Насколько сильным было мое влияние на него в действительности? На самом ли деле я проник внутрь его ума, подрывая его уверенность в себе? Сам Людендорф дал на это ответ; в его «Мемуарах» Вы можете прочитать такой параграф:
“Доклад штабного офицера, которого я послал на поле боя, о ситуации в тех дивизиях, на которых обрушился первый удар наступления 8 августа, глубоко встревожил меня; целые части наших солдат сдавались одиночным солдатам, или оторвавшимся от основных сил эскадронам противника. Отступавшие войска, встречая свежую дивизию, храбро идущую на передовую, выкрикивали им: “Жулики!” и “Вы затягиваете войну”, выражения, которые снова довелось услышать позже. Офицеры во многих случаях утратили свое влияние и позволили себе быть сметенными вместе с остальными. Все, чего я боялся, и О ЧЕМ МЕНЯ ТАК ЧАСТО ПРЕДУПРЕЖДАЛИ,
[27]здесь стало вдруг реальностью. Наша боевая мощь пала.… Я не надеялся найти стратегическое средство, которое могло бы переломить ситуацию в нашу пользу.
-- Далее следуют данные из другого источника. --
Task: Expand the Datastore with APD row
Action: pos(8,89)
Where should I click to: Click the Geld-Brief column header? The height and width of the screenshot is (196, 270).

…Судьба немецкого народа была для меня слишком высокой ставкой. Войну нужно заканчивать”.
ВОЙНУ НУЖНО ЗАКАНЧИВАТЬ! Именно такие слова сказал мне Людендорф, когда поднялся со своего стула. Войну нужно заканчивать! О, сам не знаю, с каким усилием я смог удержать скорбное выражение на своем лице. Войну нужно заканчивать! Людендорф медленно вышел из кабинета. Я знал, куда он направился — к Гинденбургу, чтобы подать прошение о своей отставке. Фельдмаршал, конечно, отказался принять ее. Но это уже определенно было началом конца. Еще три таких 8 августа — может быть на один больше — и Германия будет разбита. Потому что «ум вражеского командира» уже был разбит. ВОЙНУ НУЖНО ЗАКАНЧИВАТЬ.
Ко мне подошел еще один офицер штаба — я был настолько возбужден, что не могу вспомнить, кто именно. С глубочайшей печалью я рассказал ему, что случилось. Он сел, жестко закусив губу. Но мои потрясения на этом еще не закончились. Не прошло и часа, как Людендорф вернулся. Мы оба в ожидании взглянули на него.
— У фельдмаршала более оптимистичный взгляд на ситуацию, — объявил он. — Тем не менее, я уверен в своей правоте. Я подготовил доклад для Его Величества. Вы, Нойманн, доставите доклад ему. Вы можете ответить на все вопросы. Я предложил провести совещание по вопросу нашего положения, на котором, несомненно, будет присутствовать и Его Величество.